Is this evolution forcing our experienced, capable and expert teachers out of the profession?  Is retirement, even if it’s a bit earlier than intended, the best option for this group of educators?   To coin a phrase, are we risking throwing the baby out with the bath water, ignoring the many talents they have, the skills they offer and the wealth of knowledge and experience that they can share with their younger colleagues?  Perhaps school administrators need to sift through the skill base offered by all staff to see how knowledge and know-how can be shared.   It is without a doubt that this process would unveil a profound recognition of the enormous skills and strengths that each of us have to share with each other.

Recognizing the reality that change for this group of educators is hard should be the first step taken to develop a path forward.

The learning environment in which we are schooled moulds our approach to learning.  The teaching and learning methods experienced by older members of our teaching profession was very different to those of today.  Then it was common:

  • to learn by rote
  • to perfect skills by endless repetition
  • to be required to memorize facts
  • to complete exercises that required regurgitation of facts
  • to sit regular tests and exams which bore the distinction of pass or fail

And it was not uncommon for failure to achieve well to be met with ridicule by peers and/or punishment by teachers and parents.  It is without doubt that these childhood experiences impact heavily on older members of our teaching profession.   Being sensitive to these facts must be the basis for developing programs that will encourage change and exploration.

Why bother?   Because this group of educators is as valuable to our profession as are the young digital natives who are increasingly filling the ranks of teachers in our schools.
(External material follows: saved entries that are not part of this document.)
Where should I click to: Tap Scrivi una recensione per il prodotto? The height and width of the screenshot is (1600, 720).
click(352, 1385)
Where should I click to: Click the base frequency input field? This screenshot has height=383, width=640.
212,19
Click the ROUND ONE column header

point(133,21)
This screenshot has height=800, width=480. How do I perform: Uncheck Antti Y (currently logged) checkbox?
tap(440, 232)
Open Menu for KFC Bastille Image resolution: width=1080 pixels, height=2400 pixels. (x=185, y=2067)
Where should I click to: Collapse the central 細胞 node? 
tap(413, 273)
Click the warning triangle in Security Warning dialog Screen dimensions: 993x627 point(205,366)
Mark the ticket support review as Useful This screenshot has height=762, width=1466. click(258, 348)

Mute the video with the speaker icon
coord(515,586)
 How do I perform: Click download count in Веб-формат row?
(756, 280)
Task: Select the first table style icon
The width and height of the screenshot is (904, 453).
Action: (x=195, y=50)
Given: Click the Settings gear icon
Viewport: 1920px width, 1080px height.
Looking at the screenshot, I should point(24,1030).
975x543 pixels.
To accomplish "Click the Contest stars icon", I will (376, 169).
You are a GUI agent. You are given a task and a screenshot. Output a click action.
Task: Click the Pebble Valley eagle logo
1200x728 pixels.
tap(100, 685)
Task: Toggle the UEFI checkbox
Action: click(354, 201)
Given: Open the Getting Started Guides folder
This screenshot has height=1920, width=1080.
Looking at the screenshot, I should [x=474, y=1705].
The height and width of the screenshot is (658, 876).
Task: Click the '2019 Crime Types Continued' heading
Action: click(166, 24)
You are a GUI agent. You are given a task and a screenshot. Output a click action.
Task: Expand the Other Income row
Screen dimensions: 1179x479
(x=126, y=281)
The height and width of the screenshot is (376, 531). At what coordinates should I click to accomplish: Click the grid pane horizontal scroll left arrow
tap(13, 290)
Conversations had with a range of older members of our profession have led me to realize a commonality of feeling amongst this group.  They feel:

  • threatened by younger colleagues who, by action, demonstrate advanced skills causing older teachers to develop the ‘they know it, we don’t and never will’ syndrome
  • intimidated by new technology resulting in feelings that the technology controls them
  • a sense of failure if they can’t ‘learn’ fast enough or keep up with imagined or real deadlines
  • embarrassed making what in hindsight they consider to be simple and basic mistakes using new technology
  • humiliated asking questions which may display ignorance

Courses and programs which encourage growth and exploration of the many new and wonderful learning tools must incorporate characteristics which allow this group of teachers:

  • to feel safe and comfortable to express concerns and ask questions
  • to not feel intimidated to express lack of knowledge or understanding
  • to traverse small stepping stones which foster success and positive achievement
  • to be given feedback and praise so as to encourage continued exploration and learning
  • opportunities to connect with other like-minded people thus creating their own personal learning network
  • to gain confidence to take risks, explore the new and develop themselves as independent lifelong learners

To design technology programs which accomodate the specific needs set of this group of educators is essential for the benefit of us all in the field of education.